StorONE’s basic pitch is that its software make all types of storage hardware go faster. For example, StorONE delivered 1.7 million IOPS in a 2-node ESXi server system using 24 x 3.84TB WD SSDS in a JBOD as the data store. The company claims a typical all-flash array would need four times as much controller and storage hardware to deliver that performance.

More Optane Flash Array background can be gleaned from a video on Vimeo.

StorONE OFA video.

At launch, the TRU system scaled up to 18GB/sec of throughput and 15PB of capacity, making this enterprise-class in scalability. StorONE is now developing S1: Optane Flash Arrays, using Optane SSDs as a performance tier and Intel QLC flash as the capacity store. It says the combination with its own S1:Tier software “delivers over one million read IOPS, and over 1 million write IOPS”. 

StorONE has not revealed much customer information, at time of writing. However, the company has made its pricing transparent and markets its technology as significantly cheaper than the competition. CEO and founder Gal Naor wrote in April 2020: “It is not unusual for us to provide a five-year total cost of ownership price to a customer that is less than what they are paying for 18 months of maintenance.”

The company is also developing an all-Optane array for extreme performance workloads. This is described in an unpublished StorONE Lab report which we have seen. In testing a three-drive system the S1 Enterprise Storage Platform delivered between 85 per cent to 100 per cent of the raw performance of the physical Optane drives:

  • 1.15 million random read IOPS at 0.035ms latency
  • 480,000 random read IOPS at 0.55ms
  • 6.8GB/sec sequential read bandwidth at 0.3ms
  • 3.1GB/sec sequential write bandwidth at 0.5ms

Our sense is that StorONE is making steady progress, while trying to demonstrate it can accelerate any storage hardware configuration without focusing on any particular market.


VAST Data already had some customers for its enterprise storage arrays when it came out of stealth in February 2019. Initially, the arrays used TLC (3bits/cell) flash and then transitioned to denser and lower cost QLC NAND.

VAST Data’s basic pitch revolves around extra efficient data reduction and erasure coding. The way it reduces the number of times it writes to its flash drives means the array cost and endurance are better than ordinary all-flash arrays. Customers can store all their data on flash, access it via file and object protocols, and get flash speed at disk array prices, the company claims.

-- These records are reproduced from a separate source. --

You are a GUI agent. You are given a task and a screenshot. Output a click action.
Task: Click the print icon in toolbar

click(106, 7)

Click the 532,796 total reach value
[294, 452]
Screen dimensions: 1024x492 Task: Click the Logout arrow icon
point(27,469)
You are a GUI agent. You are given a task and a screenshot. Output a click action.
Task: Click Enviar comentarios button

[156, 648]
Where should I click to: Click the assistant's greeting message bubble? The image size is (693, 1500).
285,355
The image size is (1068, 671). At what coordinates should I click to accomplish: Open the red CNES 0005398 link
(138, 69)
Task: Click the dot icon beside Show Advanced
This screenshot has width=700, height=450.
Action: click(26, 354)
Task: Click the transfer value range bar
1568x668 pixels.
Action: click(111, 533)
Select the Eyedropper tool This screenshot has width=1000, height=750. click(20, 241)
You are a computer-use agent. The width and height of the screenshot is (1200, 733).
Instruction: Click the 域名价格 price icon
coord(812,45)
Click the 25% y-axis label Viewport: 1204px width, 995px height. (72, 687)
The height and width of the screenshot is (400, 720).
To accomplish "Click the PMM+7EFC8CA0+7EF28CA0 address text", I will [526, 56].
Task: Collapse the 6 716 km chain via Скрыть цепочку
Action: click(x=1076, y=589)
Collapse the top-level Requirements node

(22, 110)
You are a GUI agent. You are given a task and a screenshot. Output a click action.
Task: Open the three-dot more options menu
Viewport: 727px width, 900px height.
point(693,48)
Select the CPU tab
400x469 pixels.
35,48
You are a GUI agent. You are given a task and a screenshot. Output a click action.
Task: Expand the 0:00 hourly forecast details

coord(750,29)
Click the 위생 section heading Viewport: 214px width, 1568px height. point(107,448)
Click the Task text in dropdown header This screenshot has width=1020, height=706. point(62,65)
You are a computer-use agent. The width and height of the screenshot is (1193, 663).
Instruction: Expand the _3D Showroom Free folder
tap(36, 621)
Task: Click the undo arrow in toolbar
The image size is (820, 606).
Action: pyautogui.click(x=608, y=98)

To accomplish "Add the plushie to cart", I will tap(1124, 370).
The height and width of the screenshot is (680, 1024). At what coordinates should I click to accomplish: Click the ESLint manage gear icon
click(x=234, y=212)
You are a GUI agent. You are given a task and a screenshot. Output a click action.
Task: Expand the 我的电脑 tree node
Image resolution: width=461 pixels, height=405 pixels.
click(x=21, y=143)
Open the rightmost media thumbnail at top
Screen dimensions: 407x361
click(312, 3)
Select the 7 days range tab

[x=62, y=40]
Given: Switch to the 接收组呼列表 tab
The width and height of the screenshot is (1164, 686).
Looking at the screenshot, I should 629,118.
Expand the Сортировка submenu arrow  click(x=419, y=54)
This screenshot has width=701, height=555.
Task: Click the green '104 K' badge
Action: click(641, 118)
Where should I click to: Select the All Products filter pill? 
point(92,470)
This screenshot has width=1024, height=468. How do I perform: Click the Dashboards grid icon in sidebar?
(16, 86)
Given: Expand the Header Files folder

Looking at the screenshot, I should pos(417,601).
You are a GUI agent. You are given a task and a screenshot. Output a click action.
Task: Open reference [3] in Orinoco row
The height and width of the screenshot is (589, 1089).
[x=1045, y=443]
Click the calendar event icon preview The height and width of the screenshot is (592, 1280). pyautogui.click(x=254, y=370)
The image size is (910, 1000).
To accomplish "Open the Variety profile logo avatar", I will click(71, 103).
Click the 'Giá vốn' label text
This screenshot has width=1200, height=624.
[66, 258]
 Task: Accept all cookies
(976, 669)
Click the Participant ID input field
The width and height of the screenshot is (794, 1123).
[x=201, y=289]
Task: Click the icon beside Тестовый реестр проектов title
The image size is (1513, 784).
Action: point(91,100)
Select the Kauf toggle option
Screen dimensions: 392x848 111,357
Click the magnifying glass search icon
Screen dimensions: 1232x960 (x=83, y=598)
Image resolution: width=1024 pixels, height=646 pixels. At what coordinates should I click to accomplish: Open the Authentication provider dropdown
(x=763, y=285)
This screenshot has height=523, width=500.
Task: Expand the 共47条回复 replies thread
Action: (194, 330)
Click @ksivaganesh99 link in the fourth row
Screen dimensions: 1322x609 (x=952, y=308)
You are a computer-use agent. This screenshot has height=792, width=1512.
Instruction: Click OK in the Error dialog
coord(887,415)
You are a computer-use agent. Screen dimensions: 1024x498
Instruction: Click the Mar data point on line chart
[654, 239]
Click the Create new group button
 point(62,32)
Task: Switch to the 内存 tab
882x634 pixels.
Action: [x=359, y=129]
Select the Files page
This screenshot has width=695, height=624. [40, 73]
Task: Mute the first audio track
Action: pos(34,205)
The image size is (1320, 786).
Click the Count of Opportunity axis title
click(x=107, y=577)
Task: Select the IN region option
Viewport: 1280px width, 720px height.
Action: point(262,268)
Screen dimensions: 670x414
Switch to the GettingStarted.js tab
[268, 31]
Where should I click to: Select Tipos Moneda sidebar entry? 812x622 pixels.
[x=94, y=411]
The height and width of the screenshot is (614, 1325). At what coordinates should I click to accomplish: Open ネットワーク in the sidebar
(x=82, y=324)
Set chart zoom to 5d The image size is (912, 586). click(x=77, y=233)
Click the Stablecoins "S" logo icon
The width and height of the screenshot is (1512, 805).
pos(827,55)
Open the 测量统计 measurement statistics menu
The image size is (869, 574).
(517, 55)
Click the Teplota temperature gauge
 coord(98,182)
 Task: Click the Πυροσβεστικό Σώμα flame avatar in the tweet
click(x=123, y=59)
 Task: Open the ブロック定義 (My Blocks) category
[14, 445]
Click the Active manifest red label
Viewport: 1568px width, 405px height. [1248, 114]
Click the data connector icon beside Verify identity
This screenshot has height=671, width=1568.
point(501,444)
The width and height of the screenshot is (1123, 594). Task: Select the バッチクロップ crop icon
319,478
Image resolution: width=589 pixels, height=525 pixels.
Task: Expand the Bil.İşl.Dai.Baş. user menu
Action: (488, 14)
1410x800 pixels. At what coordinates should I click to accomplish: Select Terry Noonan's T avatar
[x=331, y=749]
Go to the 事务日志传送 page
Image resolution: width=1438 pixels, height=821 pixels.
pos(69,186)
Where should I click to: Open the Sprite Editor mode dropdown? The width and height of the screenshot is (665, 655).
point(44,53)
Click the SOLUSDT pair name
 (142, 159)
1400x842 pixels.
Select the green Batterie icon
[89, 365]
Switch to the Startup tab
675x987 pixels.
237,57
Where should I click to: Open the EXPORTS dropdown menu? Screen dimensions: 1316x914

Customer progress has been rapid, according to Jeff Denworth, co-founder and VP for products. He told a press briefing this week that year one sales, starting February 2019, eclipsed first year sales of Data Domain, Isilon, Pure Storage and Nutanix. The average customer spend was $1.02m and VAST claimed dozens of customers across four continents. Denworth said the company has $140m cash in the bank and sees a “clear path to breakeven”.

VAST focuses on the enterprise flash capacity market, which means it spreads less thinly across its potential customer base than StorONE. It has also produced customer references, unlike StorONE.

VAST Data customer quotes from briefing deck


Denworth told the press briefing that the NVMe-over-Fabrics array startups had failed to live up to expectations. But how will VAST, Infinidat and StorONE prosper?

Blocks & Files notes that no mainstream storage array vendor has so far made moves to extend or adapt their technology in response to Infinidat, StorONE or VAST Data. That is unsurprising, as each startup has developed its software stack from the ground up. Adding similar caching or erasure coding or data reduction technologies by the mainstreamers with their different software stacks would be difficult.

That implies that, if one or more of the three are successful enough, then an acquisition might be on the cards.